> _Task item_
Note each line in the data holding the string "size" and report it.

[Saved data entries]
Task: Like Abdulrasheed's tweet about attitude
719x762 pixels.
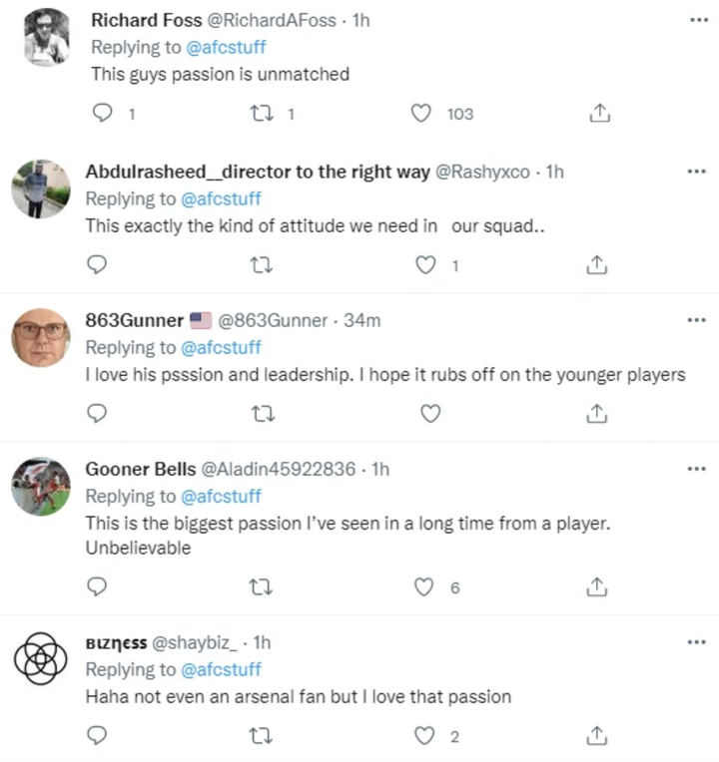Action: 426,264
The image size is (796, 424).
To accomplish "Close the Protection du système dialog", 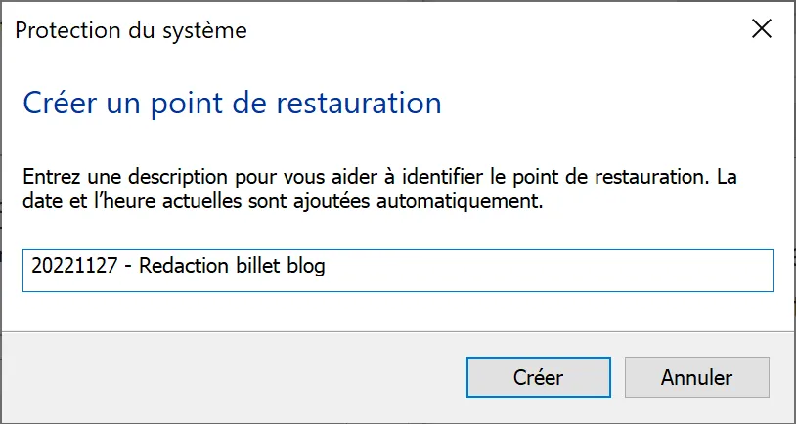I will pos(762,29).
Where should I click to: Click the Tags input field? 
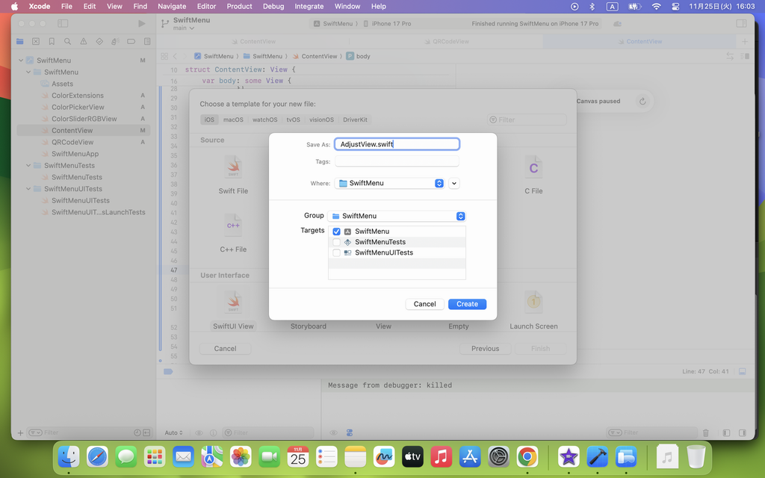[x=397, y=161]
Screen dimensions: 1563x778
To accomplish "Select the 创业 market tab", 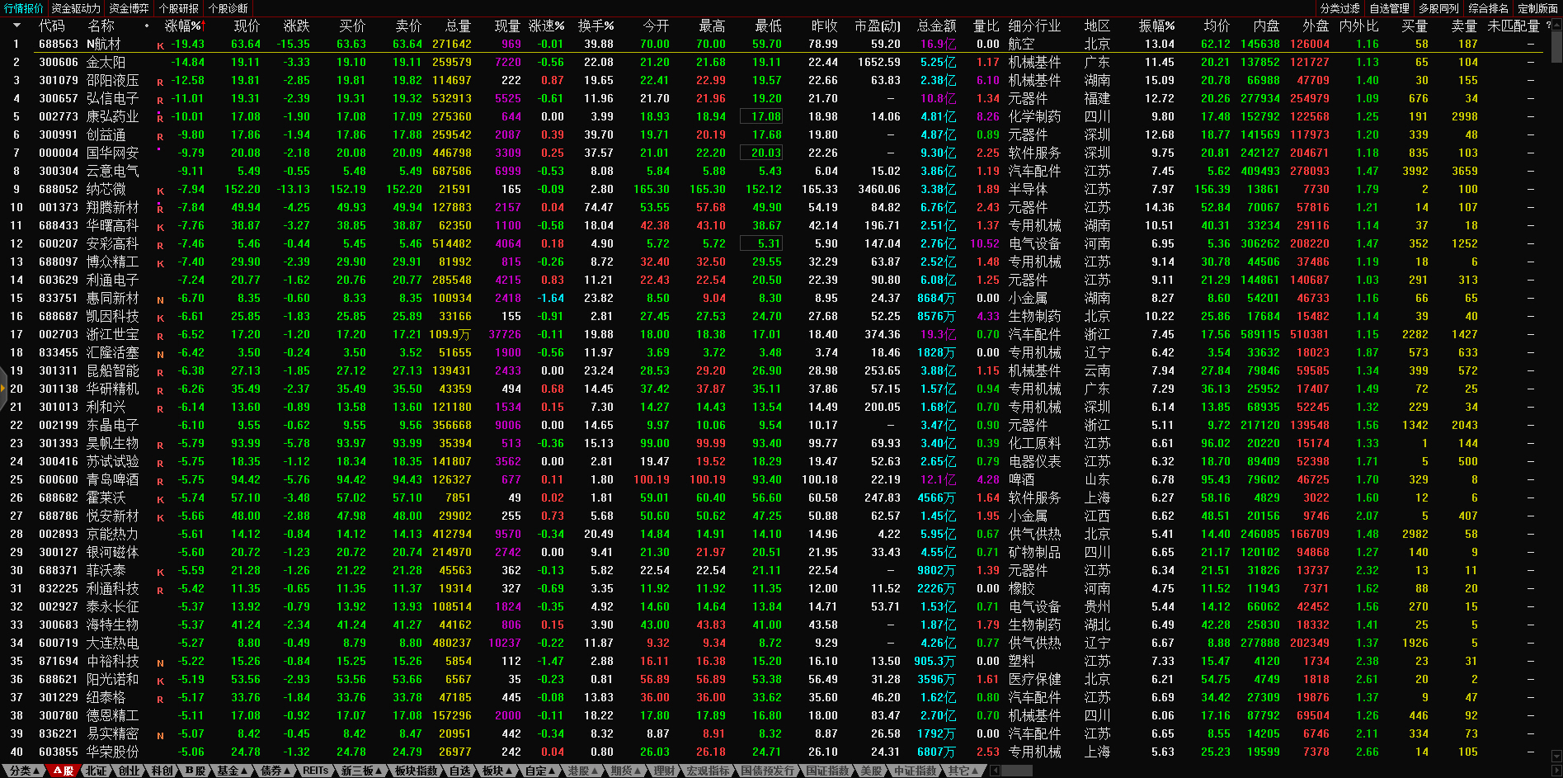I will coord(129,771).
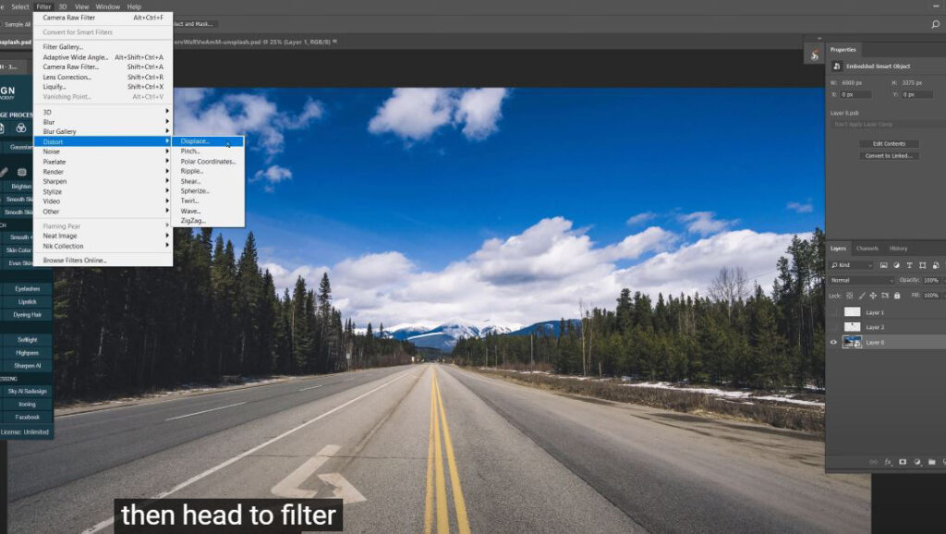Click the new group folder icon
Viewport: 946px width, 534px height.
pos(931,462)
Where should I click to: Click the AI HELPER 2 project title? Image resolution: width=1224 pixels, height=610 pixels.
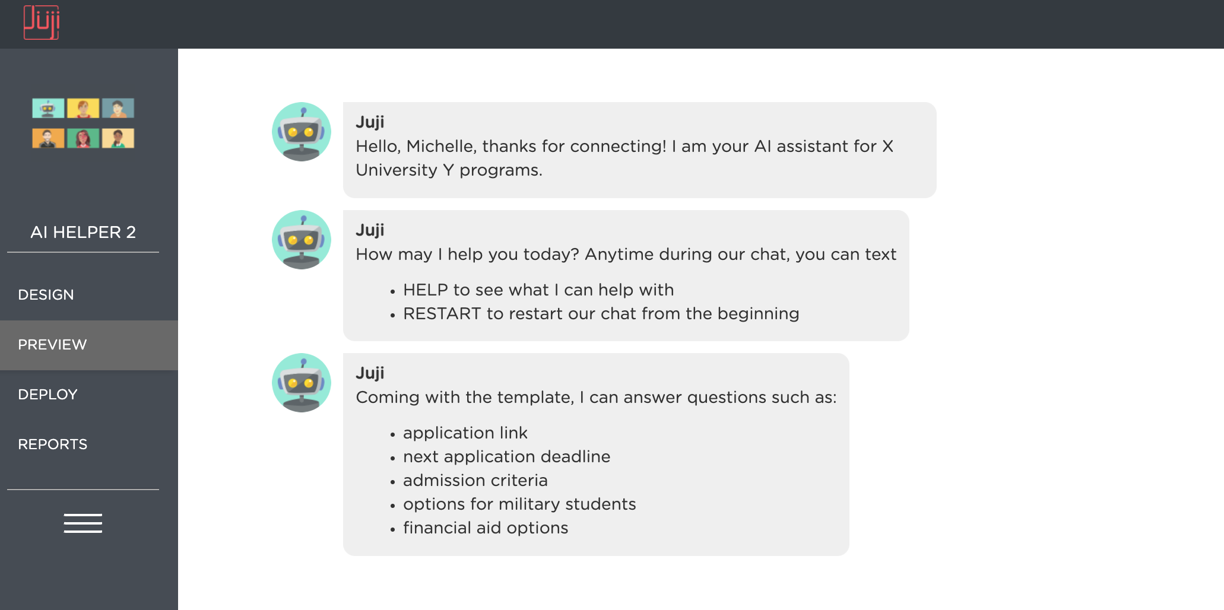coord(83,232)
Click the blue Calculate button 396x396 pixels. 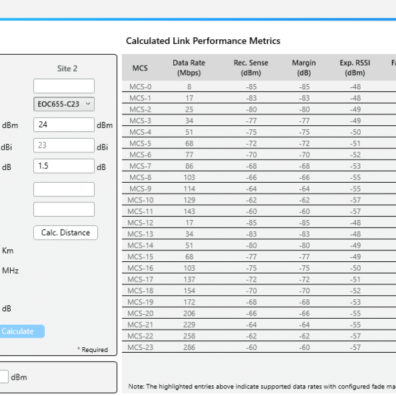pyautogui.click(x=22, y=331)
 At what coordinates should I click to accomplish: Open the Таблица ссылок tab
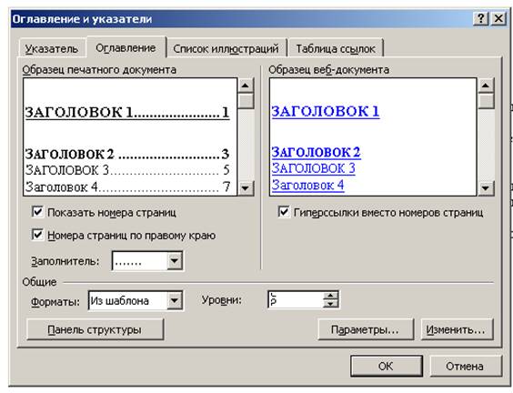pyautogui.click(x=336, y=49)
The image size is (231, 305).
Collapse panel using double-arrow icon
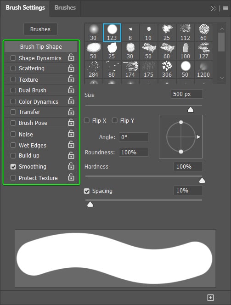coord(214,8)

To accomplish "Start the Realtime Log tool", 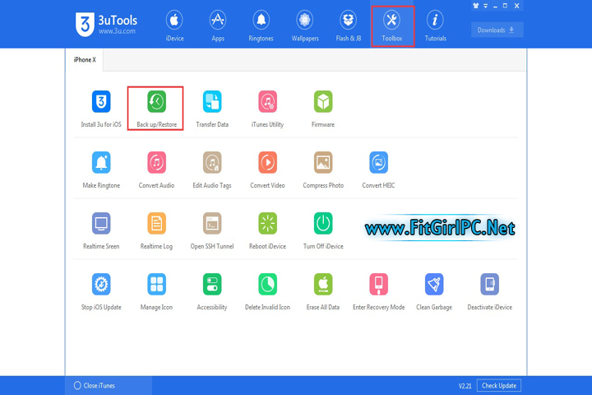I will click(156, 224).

> _Exercise output_
The image size is (796, 424).
The image size is (231, 305).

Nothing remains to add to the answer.